[Exercise requirements]
For the entries below, return the line holding "Click the 270 foot length cell" together with all lines after it, unchanged, and leave every picture out.
Segment Start: Records supplied
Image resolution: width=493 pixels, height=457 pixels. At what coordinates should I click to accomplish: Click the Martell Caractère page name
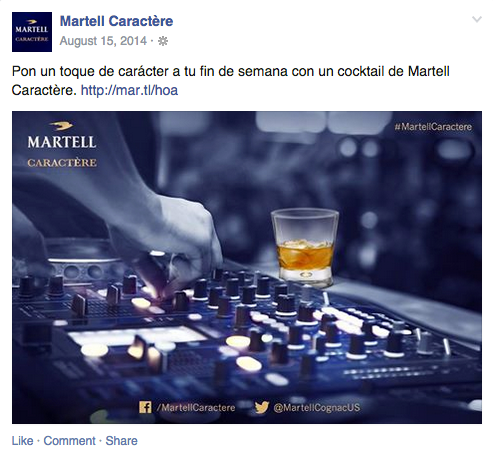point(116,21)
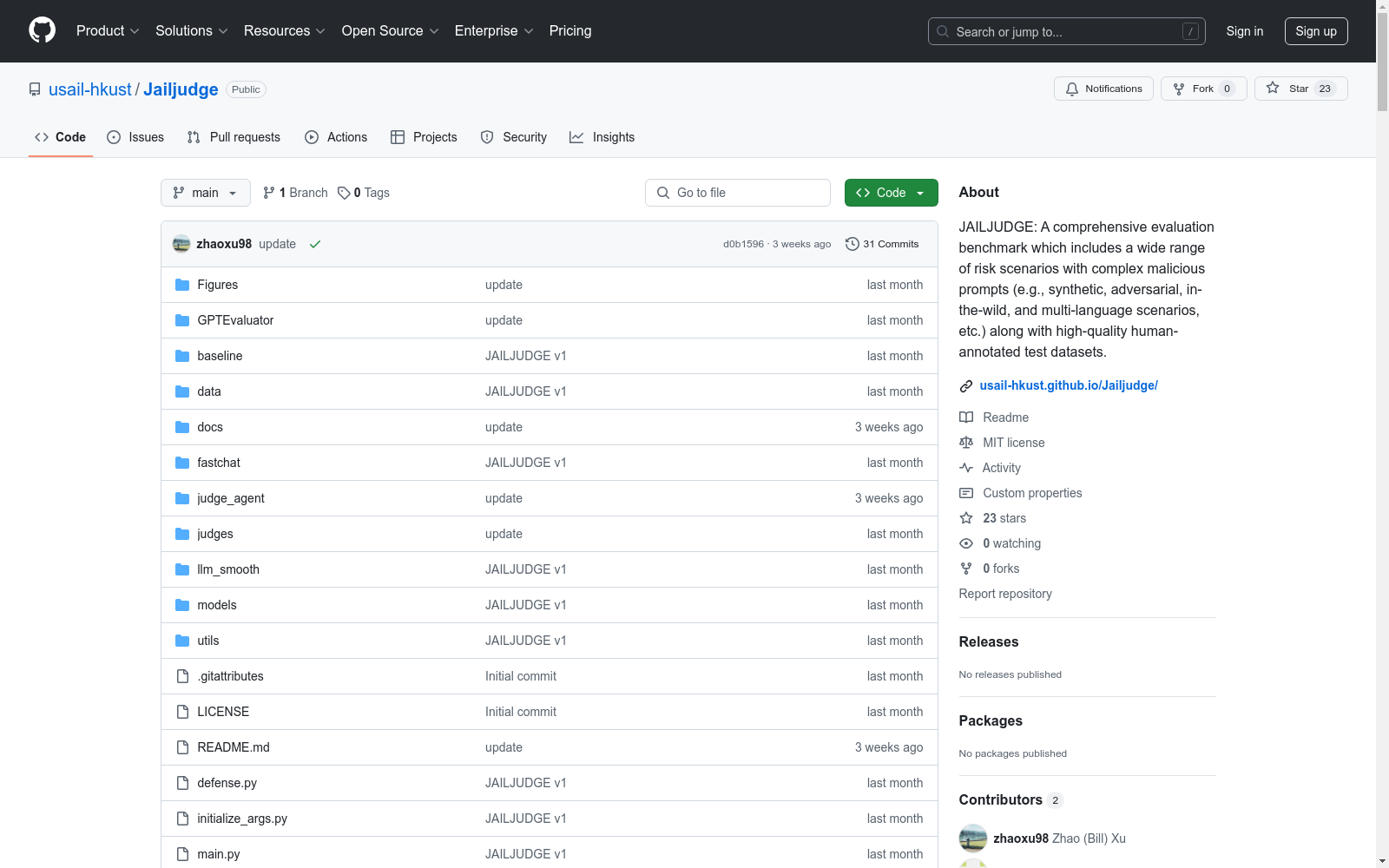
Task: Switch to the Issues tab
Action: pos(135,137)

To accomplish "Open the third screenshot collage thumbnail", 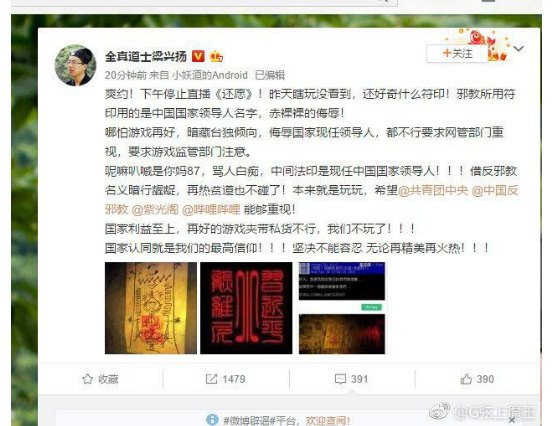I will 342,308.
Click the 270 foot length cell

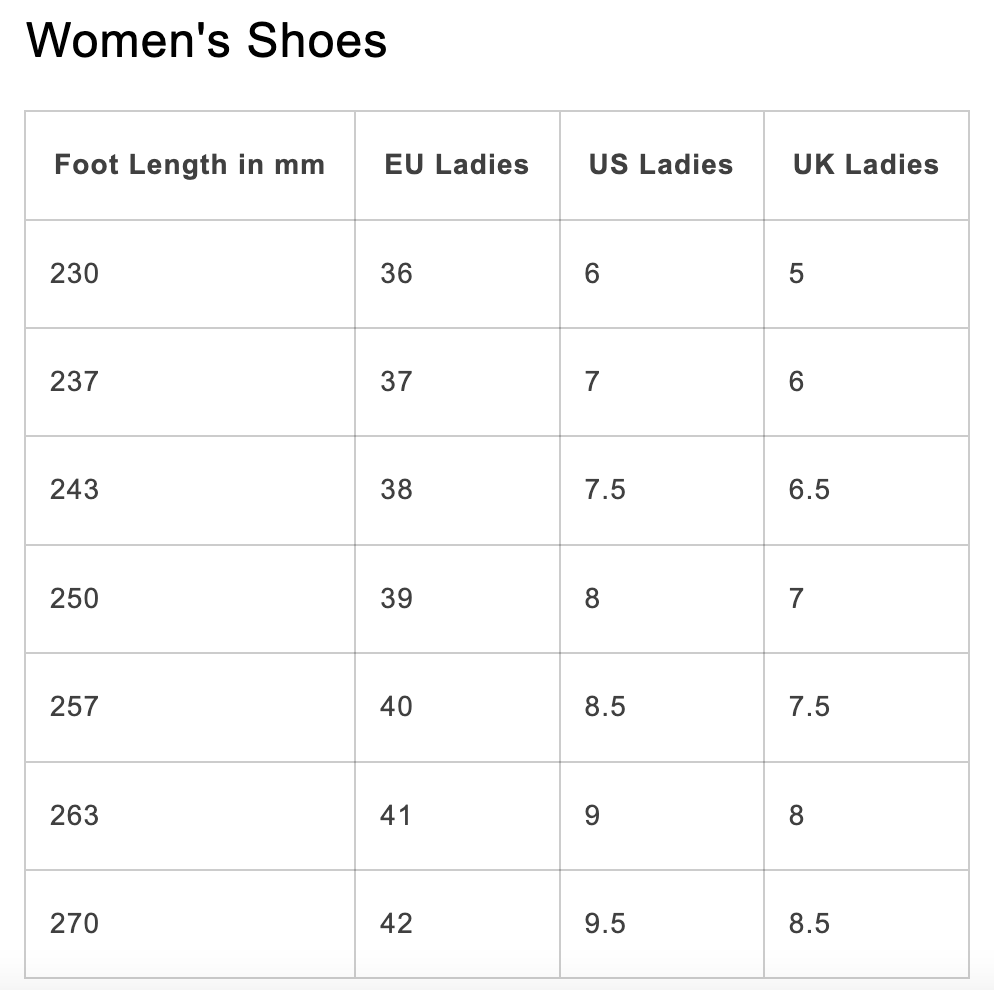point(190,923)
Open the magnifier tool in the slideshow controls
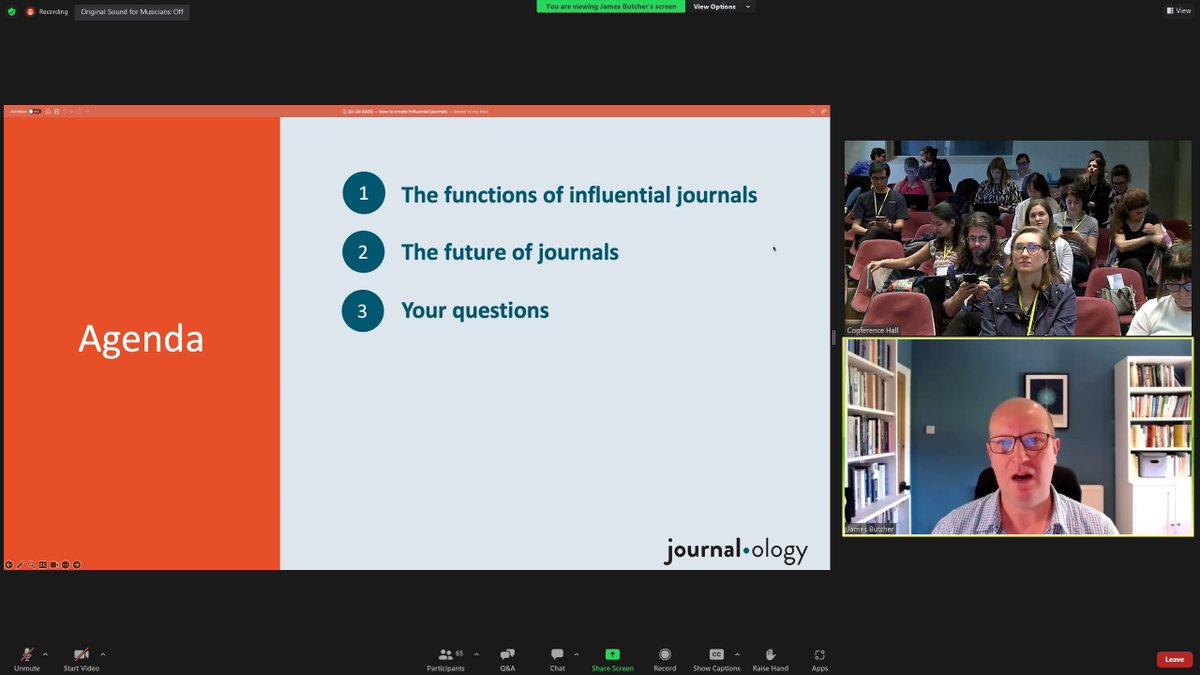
Segment End: Records supplied
[Task result]
Click the 270 foot length cell

point(190,923)
Open the magnifier tool in the slideshow controls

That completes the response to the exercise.